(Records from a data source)

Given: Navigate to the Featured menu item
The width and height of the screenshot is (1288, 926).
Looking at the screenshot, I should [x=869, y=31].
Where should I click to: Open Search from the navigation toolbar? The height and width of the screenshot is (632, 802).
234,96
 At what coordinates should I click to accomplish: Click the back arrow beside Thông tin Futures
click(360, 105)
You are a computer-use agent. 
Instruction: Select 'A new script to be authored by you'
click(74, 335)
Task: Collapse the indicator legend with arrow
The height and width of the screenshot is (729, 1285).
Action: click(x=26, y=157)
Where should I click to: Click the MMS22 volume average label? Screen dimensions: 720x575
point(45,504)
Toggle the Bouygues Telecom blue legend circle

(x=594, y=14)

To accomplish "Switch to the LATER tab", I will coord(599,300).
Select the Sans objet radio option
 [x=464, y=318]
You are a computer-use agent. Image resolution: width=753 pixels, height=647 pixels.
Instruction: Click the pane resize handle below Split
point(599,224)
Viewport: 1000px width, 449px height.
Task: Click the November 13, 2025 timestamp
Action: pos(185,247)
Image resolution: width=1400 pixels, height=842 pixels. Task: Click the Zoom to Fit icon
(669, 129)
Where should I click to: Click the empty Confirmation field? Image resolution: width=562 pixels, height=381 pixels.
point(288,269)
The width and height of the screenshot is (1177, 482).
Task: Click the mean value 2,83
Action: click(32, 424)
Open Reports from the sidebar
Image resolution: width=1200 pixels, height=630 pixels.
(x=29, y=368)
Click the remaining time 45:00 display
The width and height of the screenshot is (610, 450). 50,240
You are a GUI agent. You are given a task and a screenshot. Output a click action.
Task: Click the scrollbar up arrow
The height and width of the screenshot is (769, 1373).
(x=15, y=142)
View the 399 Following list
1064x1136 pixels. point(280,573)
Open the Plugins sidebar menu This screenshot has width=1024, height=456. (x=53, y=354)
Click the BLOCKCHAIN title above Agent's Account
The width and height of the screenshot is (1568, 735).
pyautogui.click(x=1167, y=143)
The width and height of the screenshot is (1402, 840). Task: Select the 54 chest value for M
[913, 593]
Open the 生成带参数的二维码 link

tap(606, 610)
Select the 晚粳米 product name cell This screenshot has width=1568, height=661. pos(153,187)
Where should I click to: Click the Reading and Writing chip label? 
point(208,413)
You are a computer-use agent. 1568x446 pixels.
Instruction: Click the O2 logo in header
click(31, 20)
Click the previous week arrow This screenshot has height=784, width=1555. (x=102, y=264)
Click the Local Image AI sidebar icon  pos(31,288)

▶ _TO DO_
Pull out every line above that holds the word "computer".

▶ _TASK ANSWER_
You are a computer-use agent. 
You are a computer-use agent. Image resolution: width=753 pixels, height=647 pixels.
You are a computer-use agent. 1568x446 pixels.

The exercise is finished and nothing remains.